Caravan Pictures, Inc.
- Company type: Subsidiary
- Industry: Entertainment
- Founded: November 17, 1992; 33 years ago
- Founders: Roger Birnbaum Joe Roth
- Defunct: 1999; 26 years ago
- Fate: Closed
- Successor: Spyglass Entertainment
- Headquarters: Santa Monica, California, United States
- Key people: Roger Birnbaum (chairman, CEO) Jonathan Glickman (president)
- Products: Films
- Number of employees: 7 (1997)
- Parent: The Walt Disney Studios

= Caravan Pictures =

American film production company

Caravan Pictures, Inc. was an American film production company at Walt Disney Studios, formed by Roger Birnbaum and Joe Roth that was active from November 17, 1992 to 1999. Caravan Pictures' films were distributed by Buena Vista Pictures Distribution (now known as Walt Disney Studios Motion Pictures since 2007).

While Disney would sign directors and talent to two- and three-picture deals, Caravan Pictures would work with talent based on the project being produced and not lock them into agreements. The production company's slate strategy was to commit to screenwriters as directors, put bankable actors in predictable roles, and low-budget movies with like breakthrough talent. The unit had greenlight authority up to $30 million with the expectation of producing 5 to 7 films a year and did not have salary caps. They also did not have its own full business and legal affairs departments, and executives did not have titles until 1997.

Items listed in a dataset

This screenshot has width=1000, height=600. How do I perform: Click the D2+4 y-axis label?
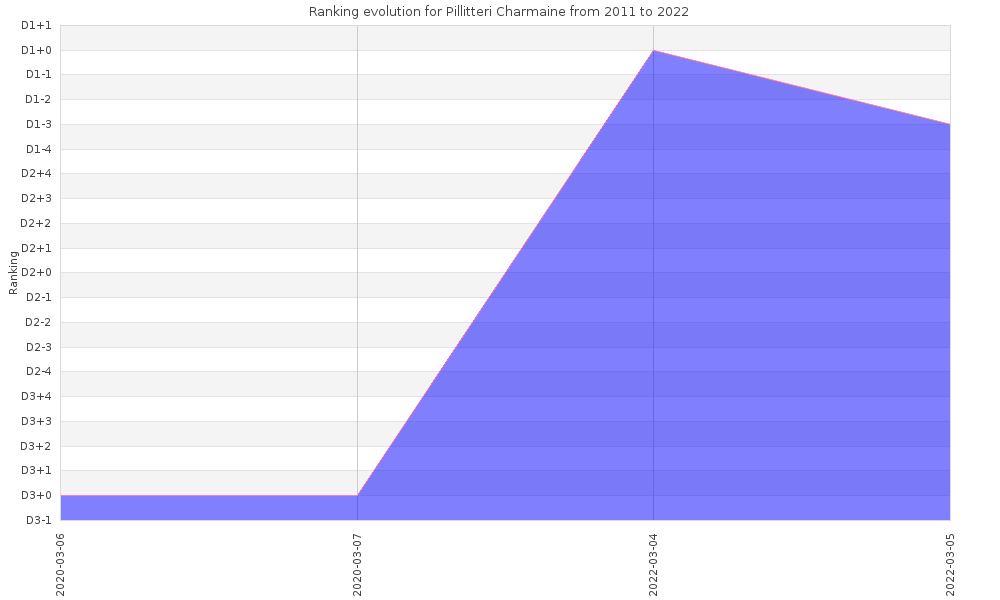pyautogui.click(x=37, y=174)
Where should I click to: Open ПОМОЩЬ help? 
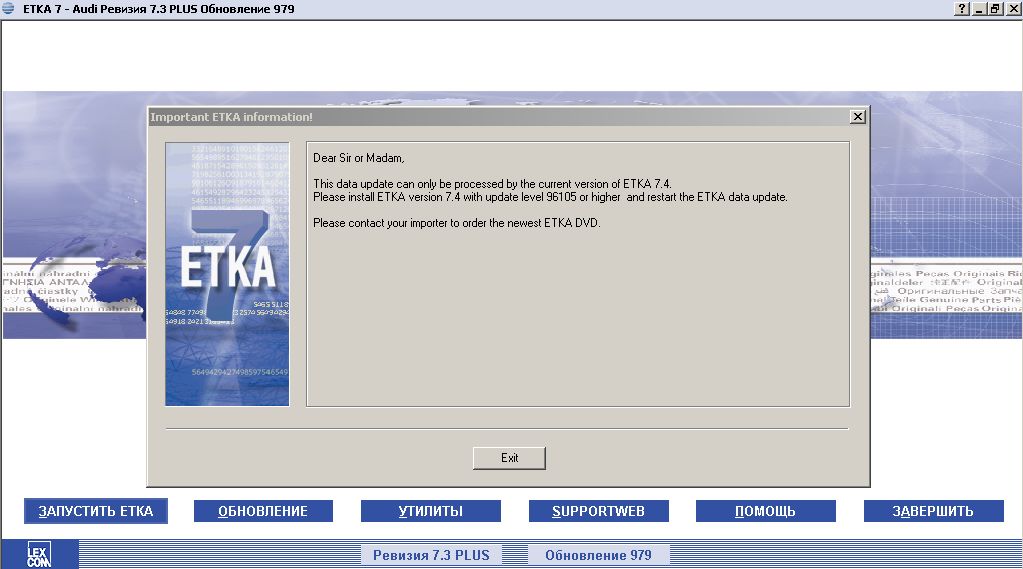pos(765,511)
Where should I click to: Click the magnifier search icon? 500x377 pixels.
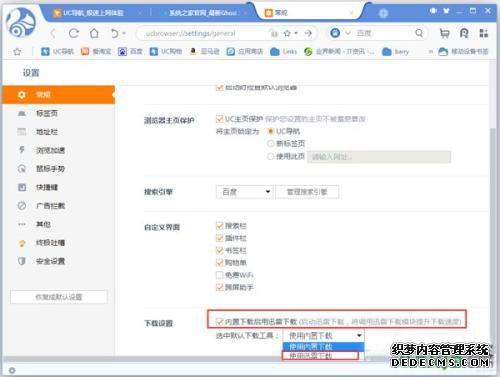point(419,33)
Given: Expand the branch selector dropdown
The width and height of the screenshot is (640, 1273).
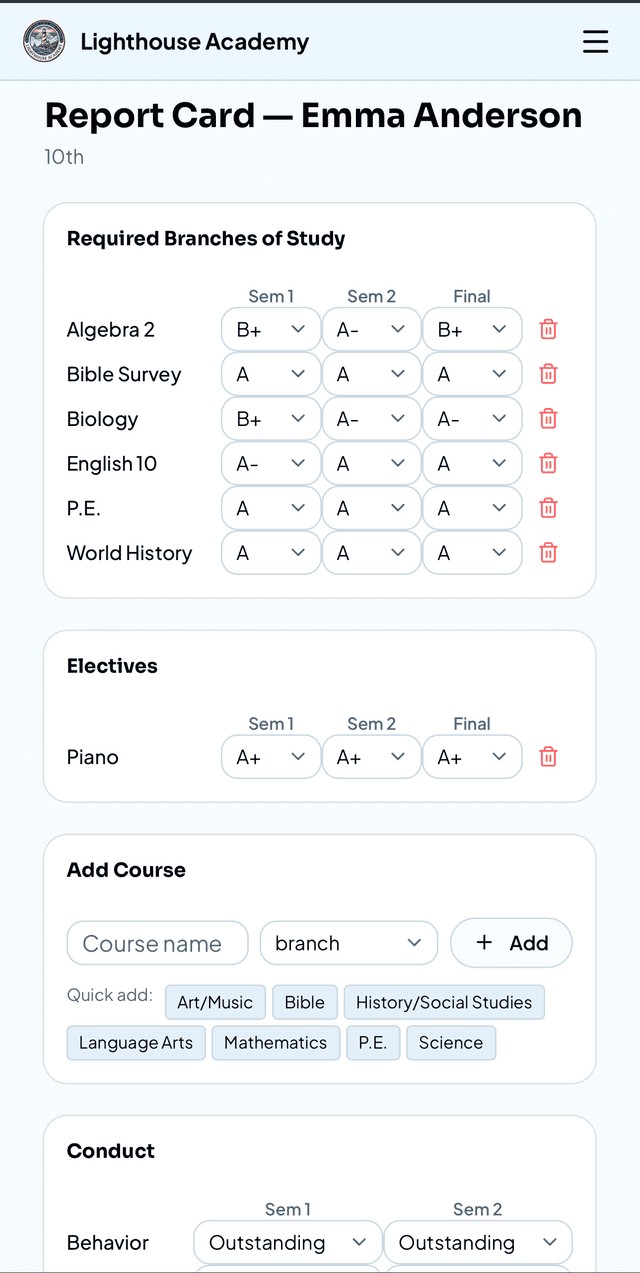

COMPLETE THE FOLLOWING —
A) According to the Caravan Pictures passage, up to what amount did the unit have greenlight authority?
B) Carry on the Caravan Pictures passage from its final sentence.

EXERCISE RESPONSES —
A) Up to $30 million.

B)
==History==
Caravan Pictures was founded by Roger Birnbaum and Joe Roth as a production company at Disney in 1992 to fill the Disney Studios' then-yearly 50 to 60 production and distribution slots. Caravan Pictures was given a five-year, 25-picture agreement with greenlight authority up to $30 million and an overhead budget of $3 million, and was expected to produce 5 to 7 films per year originally. After just releasing its first picture, The Three Musketeers, on Christmas Day 1993, Caravan Pictures expected to release 10 films in 1994, which could accelerate the end of the deal in 2 1/2 years instead of 5 years. They were able to get the adaptation of Angie, I Says that was in turnaround at 20th Century Fox, where they have previously worked. In 1993, Jonathan Glickman, who came from the USC's Peter Stark Program, joined Caravan Pictures as an intern. In early 1994, Fox executive Riley Kathryn Ellis, of which was a close friend of Roth, joined the company.

When three out of the next four films flopped at the box office, Roth promised to cover I Love Trouble cost overruns pegged at $15 million if it did poorly. It eventually flopped as well.

Roth moved on to be Disney studio chief on August 24, 1994, leaving Birnbaum in charge. Disney CEO Michael Eisner was so set on replacing Jeffrey Katzenberg as Disney studio chief with Roth that he forgave the cost overrun debt and paid Roth $40 million of fees for 21 unproduced films under the deal.

Caravan Pictures was restructured in September 1997 to expand production in quantity and television films. Glickman was promoted to president of Caravan Pictures at that time, which led Birnbaum to start giving out titles to executives.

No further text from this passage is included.